A District Court judge in New York has granted a defendant’s motion for judgment on the pleadings after it was sued for allegedly violating the Fair Debt Collection Practices Act by failing to inform the plaintiff whether the amount listed in a collection letter is the actual amount of the debt that was due.
A copy of the ruling in the case of Taubenfliegel v. United Collection Bureau, Inc., can be accessed by clicking here.
The plaintiff received a collection letter that stated the balance due was $3,166.52 and read, in part:
As of the date of this letter, you owe the above stated New Balance amount. Because of interest and/or other charges that may vary from day to day, the amount due on the day you pay may be greater. Hence, if you pay the amount shown above, an adjustment may be necessary after your payment is received. For further information, you may write to our office or call the telephone number within this communication.
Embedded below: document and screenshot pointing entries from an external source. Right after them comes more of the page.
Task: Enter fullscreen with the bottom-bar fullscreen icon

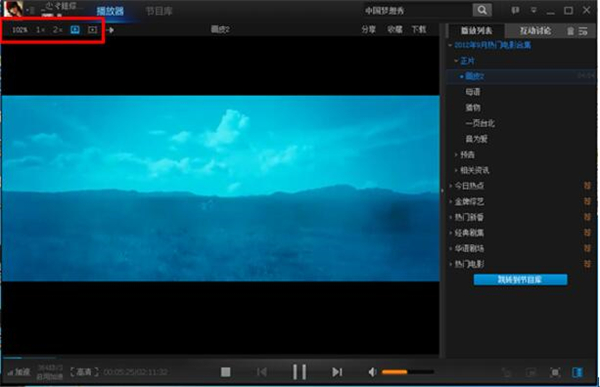Action: (x=555, y=372)
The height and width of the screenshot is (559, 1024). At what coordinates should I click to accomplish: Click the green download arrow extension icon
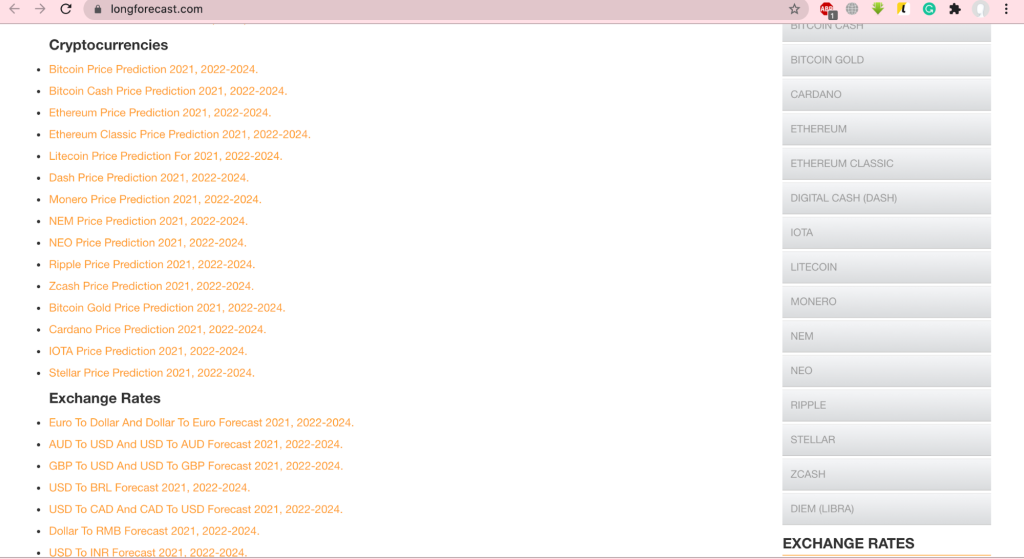tap(877, 9)
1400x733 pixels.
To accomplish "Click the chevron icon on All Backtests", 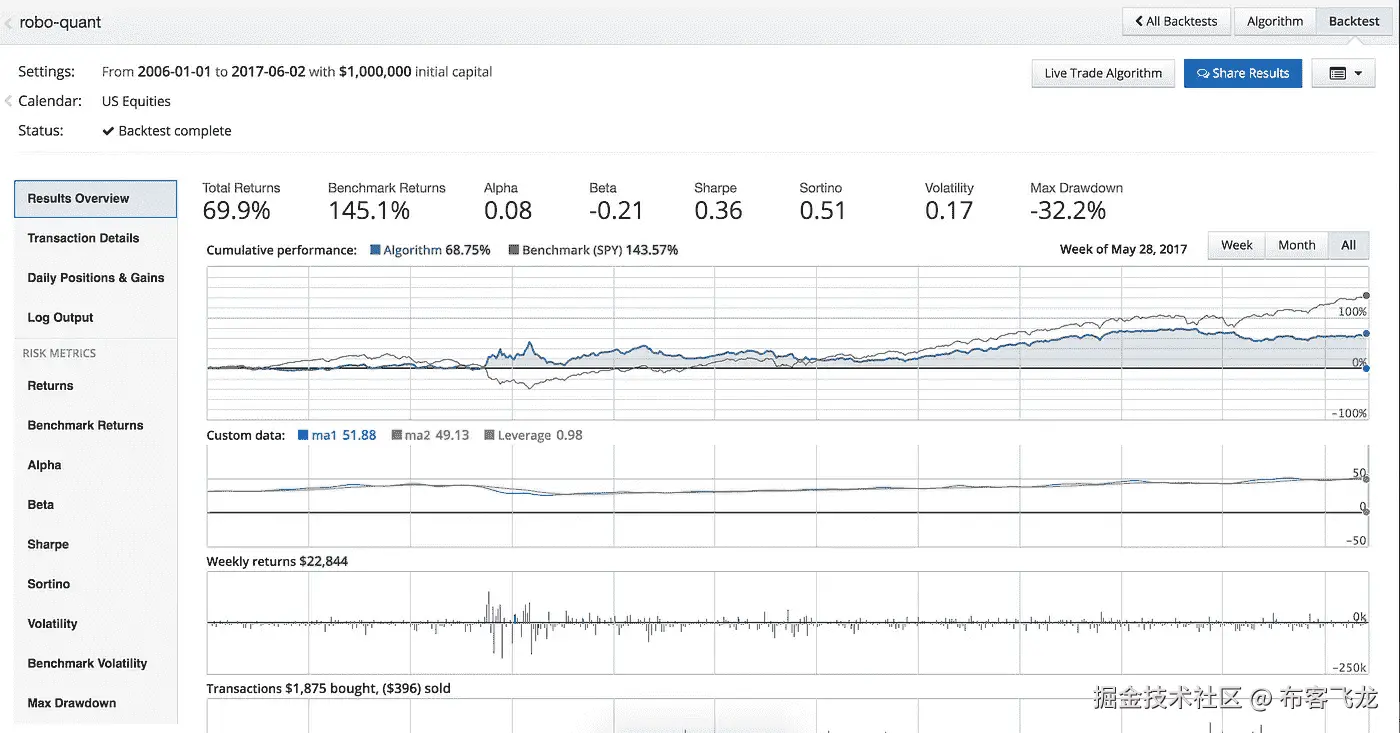I will (x=1138, y=21).
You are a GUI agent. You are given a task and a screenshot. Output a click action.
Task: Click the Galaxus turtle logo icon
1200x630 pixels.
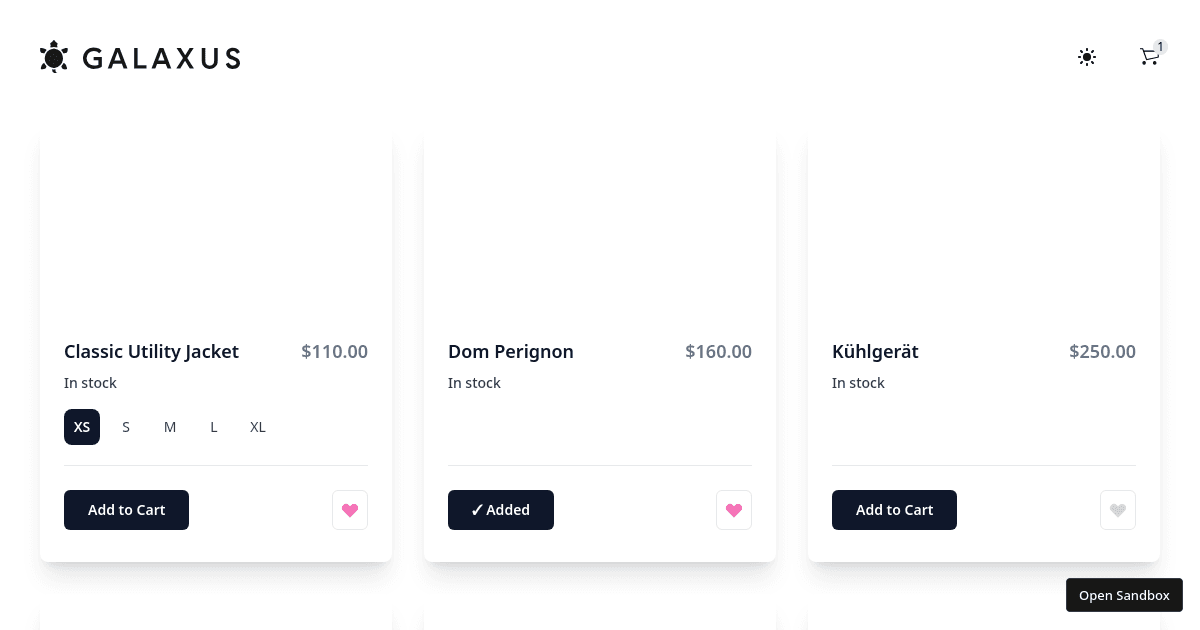pyautogui.click(x=54, y=57)
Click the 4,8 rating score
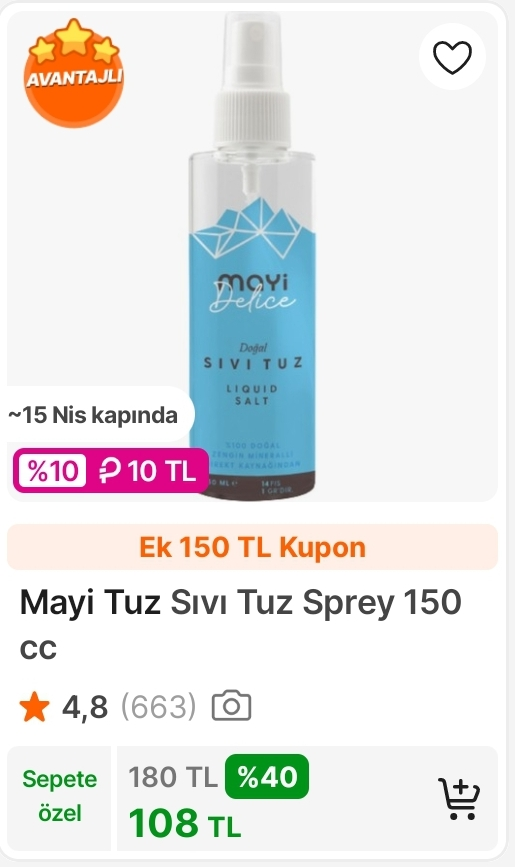 85,706
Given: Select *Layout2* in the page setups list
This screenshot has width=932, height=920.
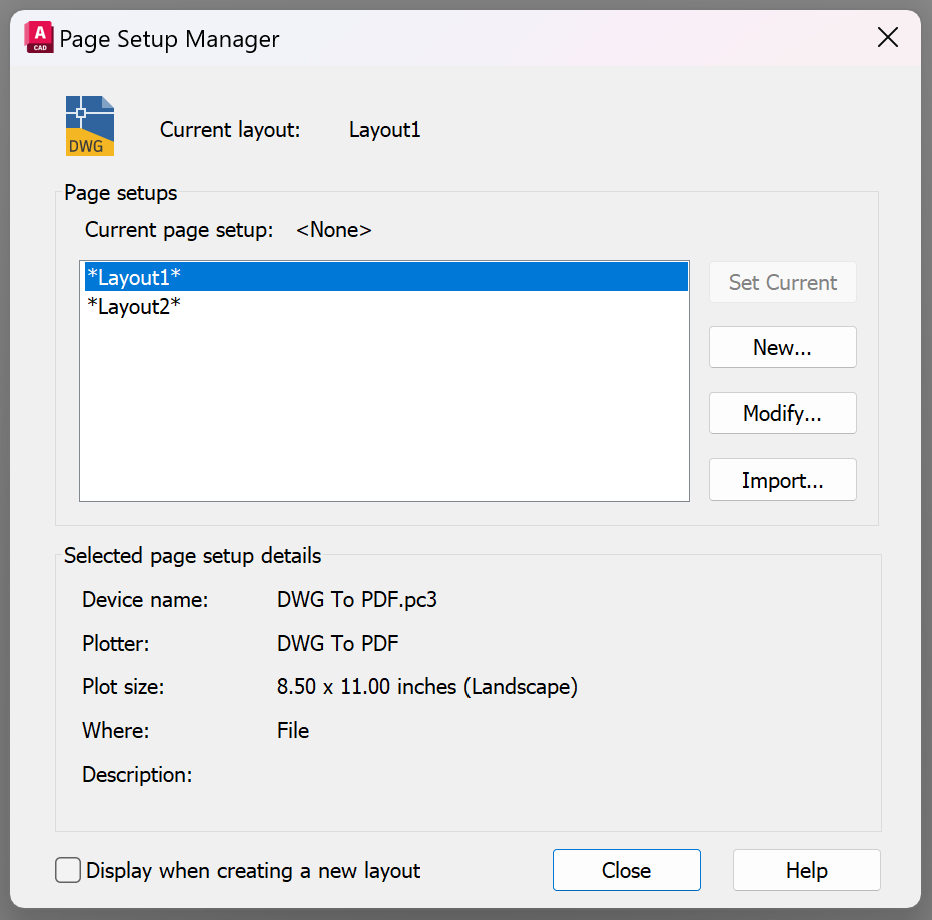Looking at the screenshot, I should [134, 306].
The defendant argued that the letter should not be construed as violating the FDCPA because it used the safe harbor language provided by the Court of Appeals for the Second Circuit in Avila v. Riexinger & Associates LLC.
The plaintiff argued the letter violated the FDCPA because it did not separate what portion of the debt was principal and what was interest, what ‘other charges’ may apply, and what the interest rate was.
Because the letter referenced the total, present amount due and because it used the safe harbor language, the judge ruled the plaintiff failed to plausibly plead the letter violated Section 1692e of the FDCPA.